How Scientists, Too, Can Be Stubborn and Wrong
No one is immune to biases that may cloud judgment.
Posted September 15, 2016
All of us would like to believe in the courageous scientist whose insight turns decades of dogma on its head, forging brilliant new truths. But in fact Copernicus and Einstein are rare phenomena in science, and scientists are as prone as anyone to the effects of what psychologists and behavioral economists call “confirmation bias."
Confirmation bias is the tendency to look for information that simply confirms what we already believe is true. As Yogi Berra supposedly put it: “I wouldn’t have seen it if I didn’t believe it.” This can, of course, make new learning and changes in opinion very difficult. It is a natural human phenomenon, and scientists are certainly not immune to it.

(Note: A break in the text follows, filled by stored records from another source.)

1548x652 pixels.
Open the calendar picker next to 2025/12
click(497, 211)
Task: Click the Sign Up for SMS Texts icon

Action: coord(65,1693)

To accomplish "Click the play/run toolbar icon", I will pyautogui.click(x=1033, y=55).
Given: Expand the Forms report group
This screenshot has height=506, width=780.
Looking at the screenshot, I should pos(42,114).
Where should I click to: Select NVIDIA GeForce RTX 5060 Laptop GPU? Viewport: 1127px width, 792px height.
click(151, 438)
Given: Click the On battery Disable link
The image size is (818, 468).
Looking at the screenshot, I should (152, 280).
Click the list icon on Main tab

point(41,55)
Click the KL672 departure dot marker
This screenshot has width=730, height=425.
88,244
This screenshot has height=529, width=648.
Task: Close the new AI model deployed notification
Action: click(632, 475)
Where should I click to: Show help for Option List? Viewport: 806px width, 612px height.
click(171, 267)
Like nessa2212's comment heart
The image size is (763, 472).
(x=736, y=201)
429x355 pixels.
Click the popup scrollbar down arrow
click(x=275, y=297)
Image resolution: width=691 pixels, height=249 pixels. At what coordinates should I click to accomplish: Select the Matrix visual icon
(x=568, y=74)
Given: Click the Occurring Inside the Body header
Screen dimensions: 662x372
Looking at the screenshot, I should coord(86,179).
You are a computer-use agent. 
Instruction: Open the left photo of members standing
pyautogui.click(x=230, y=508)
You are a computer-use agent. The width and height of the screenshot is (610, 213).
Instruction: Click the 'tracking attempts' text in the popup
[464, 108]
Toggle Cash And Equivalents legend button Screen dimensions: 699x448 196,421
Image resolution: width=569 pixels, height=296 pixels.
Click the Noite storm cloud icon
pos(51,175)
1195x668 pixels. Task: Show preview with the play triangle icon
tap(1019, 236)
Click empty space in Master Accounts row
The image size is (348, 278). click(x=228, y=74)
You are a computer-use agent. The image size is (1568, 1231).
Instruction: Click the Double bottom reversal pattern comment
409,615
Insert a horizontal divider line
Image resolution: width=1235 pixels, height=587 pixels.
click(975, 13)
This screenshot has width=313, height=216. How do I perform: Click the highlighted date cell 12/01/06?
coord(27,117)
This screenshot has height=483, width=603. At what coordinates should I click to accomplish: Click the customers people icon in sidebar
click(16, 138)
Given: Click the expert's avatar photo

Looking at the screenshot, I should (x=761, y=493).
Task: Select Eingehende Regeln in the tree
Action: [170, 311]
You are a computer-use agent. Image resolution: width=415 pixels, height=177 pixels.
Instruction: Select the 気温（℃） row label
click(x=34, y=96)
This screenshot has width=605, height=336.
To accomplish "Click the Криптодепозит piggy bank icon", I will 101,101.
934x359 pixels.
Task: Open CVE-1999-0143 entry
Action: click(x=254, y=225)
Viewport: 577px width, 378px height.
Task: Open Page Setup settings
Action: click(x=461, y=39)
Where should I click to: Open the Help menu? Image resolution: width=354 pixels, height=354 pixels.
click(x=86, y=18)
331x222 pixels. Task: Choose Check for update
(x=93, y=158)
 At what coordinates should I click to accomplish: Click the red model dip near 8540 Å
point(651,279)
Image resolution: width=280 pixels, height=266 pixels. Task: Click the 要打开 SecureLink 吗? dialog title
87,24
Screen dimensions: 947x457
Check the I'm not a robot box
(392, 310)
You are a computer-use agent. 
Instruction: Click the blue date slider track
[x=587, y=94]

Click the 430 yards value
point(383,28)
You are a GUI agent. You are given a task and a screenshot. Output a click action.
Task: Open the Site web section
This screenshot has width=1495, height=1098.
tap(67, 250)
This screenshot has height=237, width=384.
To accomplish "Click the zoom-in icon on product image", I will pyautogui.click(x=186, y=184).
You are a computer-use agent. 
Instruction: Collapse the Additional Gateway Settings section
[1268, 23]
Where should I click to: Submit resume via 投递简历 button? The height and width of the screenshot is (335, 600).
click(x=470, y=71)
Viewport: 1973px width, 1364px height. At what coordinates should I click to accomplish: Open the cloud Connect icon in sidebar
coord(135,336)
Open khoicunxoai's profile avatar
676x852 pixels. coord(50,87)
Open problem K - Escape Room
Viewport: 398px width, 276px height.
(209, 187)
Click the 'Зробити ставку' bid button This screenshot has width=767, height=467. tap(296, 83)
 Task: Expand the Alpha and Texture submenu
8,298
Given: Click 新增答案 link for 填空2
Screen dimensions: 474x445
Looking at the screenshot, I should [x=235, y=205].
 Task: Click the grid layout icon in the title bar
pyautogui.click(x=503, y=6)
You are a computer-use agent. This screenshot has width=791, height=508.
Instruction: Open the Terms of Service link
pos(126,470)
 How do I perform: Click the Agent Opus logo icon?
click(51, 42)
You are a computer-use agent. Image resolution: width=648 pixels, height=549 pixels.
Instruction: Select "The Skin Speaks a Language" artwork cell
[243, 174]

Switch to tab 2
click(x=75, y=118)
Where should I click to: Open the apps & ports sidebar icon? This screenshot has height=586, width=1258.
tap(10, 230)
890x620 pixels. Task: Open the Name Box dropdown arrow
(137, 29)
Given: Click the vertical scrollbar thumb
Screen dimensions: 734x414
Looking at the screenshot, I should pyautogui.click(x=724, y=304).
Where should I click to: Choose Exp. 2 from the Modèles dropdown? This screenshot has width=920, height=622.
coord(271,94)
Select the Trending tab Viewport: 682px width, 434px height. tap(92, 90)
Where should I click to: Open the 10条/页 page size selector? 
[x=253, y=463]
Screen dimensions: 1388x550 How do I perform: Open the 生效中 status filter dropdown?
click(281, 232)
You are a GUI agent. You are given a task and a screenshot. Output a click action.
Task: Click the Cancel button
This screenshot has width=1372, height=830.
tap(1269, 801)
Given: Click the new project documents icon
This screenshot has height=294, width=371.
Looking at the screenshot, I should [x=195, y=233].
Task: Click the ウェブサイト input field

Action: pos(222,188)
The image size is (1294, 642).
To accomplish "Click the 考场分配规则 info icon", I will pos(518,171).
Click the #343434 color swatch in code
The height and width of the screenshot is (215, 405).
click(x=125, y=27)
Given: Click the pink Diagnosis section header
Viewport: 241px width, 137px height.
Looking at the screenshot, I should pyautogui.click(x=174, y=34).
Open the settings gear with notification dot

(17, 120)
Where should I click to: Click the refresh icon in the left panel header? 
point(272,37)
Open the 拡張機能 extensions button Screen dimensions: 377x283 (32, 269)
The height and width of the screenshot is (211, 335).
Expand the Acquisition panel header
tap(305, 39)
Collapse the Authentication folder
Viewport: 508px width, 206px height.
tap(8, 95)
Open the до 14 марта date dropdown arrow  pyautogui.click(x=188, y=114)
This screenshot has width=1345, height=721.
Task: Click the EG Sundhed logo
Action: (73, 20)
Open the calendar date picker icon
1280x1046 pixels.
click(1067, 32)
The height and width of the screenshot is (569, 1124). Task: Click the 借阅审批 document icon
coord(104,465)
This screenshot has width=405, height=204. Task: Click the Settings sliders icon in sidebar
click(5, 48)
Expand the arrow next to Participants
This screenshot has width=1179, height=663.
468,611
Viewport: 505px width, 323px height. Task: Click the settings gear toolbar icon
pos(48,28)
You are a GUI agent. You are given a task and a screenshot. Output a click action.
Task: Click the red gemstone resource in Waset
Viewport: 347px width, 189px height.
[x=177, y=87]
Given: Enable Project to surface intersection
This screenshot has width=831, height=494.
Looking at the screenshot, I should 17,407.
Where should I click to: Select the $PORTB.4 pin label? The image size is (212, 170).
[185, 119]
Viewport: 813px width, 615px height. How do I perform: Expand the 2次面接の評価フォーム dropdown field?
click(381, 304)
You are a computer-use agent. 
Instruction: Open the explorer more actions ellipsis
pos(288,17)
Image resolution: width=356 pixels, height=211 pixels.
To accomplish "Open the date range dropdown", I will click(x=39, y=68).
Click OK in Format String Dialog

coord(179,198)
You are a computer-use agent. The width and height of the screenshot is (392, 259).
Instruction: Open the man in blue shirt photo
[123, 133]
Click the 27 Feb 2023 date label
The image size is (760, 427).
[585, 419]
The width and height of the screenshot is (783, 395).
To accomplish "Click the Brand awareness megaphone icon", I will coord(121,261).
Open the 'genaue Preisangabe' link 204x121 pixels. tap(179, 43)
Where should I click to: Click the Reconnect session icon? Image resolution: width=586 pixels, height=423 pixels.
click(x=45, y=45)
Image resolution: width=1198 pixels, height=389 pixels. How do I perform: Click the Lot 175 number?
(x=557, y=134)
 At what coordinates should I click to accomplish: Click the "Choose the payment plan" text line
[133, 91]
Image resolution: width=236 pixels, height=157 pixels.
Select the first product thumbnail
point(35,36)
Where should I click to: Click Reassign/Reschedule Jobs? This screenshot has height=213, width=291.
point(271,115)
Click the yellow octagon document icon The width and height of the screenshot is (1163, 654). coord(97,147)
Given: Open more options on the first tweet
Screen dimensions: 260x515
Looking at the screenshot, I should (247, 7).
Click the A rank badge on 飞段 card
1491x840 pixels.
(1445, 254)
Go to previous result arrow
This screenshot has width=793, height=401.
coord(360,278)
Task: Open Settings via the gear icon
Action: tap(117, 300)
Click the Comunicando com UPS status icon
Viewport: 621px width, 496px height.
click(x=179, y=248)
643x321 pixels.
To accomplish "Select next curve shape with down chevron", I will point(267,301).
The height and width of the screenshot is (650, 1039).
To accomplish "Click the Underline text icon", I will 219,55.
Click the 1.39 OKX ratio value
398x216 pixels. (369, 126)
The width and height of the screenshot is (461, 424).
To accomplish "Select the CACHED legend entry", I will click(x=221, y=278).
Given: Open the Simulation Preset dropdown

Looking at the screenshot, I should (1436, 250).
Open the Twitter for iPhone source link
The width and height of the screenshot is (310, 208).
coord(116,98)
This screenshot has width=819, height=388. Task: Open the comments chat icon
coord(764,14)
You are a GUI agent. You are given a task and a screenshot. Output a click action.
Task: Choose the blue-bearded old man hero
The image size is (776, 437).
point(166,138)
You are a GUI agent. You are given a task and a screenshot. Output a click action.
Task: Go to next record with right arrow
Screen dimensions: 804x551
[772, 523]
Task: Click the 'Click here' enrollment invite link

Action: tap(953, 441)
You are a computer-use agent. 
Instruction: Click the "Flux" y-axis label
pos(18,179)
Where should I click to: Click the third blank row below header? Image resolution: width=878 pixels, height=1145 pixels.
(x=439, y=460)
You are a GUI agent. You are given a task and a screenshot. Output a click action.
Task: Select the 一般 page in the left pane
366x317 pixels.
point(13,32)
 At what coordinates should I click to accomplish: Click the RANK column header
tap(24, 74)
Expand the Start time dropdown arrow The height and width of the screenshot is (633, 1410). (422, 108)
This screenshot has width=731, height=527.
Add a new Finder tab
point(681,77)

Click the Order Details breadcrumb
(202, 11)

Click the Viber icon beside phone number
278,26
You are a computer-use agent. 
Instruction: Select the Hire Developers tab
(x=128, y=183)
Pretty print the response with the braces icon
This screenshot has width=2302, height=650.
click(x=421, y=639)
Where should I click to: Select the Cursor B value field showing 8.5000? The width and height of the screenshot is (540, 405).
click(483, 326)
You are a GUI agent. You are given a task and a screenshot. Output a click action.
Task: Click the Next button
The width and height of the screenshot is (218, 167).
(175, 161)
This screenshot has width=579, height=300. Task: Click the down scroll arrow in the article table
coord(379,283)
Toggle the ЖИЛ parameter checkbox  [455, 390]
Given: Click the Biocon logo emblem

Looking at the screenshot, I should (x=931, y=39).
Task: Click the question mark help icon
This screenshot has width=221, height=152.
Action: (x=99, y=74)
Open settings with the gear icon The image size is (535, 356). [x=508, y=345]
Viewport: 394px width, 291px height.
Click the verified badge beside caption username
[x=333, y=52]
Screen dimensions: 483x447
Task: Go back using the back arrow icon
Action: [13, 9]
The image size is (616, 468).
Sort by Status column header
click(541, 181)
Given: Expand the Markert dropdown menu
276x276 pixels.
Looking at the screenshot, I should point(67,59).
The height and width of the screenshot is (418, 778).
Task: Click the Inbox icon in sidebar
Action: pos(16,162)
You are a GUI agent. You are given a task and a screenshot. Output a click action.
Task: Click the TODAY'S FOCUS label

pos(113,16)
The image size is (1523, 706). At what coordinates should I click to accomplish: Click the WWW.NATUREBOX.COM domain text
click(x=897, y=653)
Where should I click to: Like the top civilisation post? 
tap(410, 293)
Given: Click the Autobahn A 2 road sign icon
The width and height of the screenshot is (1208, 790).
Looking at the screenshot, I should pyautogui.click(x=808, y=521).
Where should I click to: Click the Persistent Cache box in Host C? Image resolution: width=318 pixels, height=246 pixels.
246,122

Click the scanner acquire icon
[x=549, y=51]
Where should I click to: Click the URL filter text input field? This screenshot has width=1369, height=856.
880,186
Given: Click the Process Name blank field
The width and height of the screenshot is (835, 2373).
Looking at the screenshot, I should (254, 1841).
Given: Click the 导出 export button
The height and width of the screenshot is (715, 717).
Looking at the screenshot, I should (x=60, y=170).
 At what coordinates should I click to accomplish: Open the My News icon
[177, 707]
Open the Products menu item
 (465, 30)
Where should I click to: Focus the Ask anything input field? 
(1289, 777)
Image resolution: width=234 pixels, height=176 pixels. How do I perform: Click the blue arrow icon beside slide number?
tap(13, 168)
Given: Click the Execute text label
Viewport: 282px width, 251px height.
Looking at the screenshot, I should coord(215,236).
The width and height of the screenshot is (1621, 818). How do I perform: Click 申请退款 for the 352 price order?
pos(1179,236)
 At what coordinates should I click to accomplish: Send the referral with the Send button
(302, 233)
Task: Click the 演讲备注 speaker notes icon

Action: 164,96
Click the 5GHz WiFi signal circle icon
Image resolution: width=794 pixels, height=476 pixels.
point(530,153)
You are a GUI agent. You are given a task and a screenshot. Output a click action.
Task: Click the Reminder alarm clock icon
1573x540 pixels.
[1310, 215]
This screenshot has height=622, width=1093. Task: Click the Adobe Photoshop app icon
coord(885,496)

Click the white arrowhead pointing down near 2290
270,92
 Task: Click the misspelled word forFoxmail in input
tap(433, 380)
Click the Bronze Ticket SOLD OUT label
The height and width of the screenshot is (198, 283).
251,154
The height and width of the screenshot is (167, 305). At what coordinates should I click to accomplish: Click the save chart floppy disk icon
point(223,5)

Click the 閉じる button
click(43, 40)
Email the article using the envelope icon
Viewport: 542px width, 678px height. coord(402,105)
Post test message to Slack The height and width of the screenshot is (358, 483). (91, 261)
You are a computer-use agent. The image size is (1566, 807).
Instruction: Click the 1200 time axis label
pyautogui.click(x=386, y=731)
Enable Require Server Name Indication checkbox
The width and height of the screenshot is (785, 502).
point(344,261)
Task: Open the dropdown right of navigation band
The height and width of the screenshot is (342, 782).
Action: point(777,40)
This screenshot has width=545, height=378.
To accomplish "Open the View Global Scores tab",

I remember well my own battle with confirmation bias. In the late 1970s when I trained in psychiatric research, I belonged to a camp that was enthralled with the relatively recent discovery that medications could treat illnesses like depression, panic disorder, and schizophrenia. Our belief, based on some of the first randomized controlled trials ever done in psychiatry, was that psychiatric illnesses are purely “biological” and inherited and therefore treatable only by chemical means. There was another school of thought, however, that insisted that psychotherapy was equally effective for many disorders. That camp produced increasing amounts of data showing that interventions like cognitive behavioral therapy (CBT) are effective for depression and panic disorder, but those of us who believed firmly in the superiority of medication to therapy always found “fatal flaws” in their experiments.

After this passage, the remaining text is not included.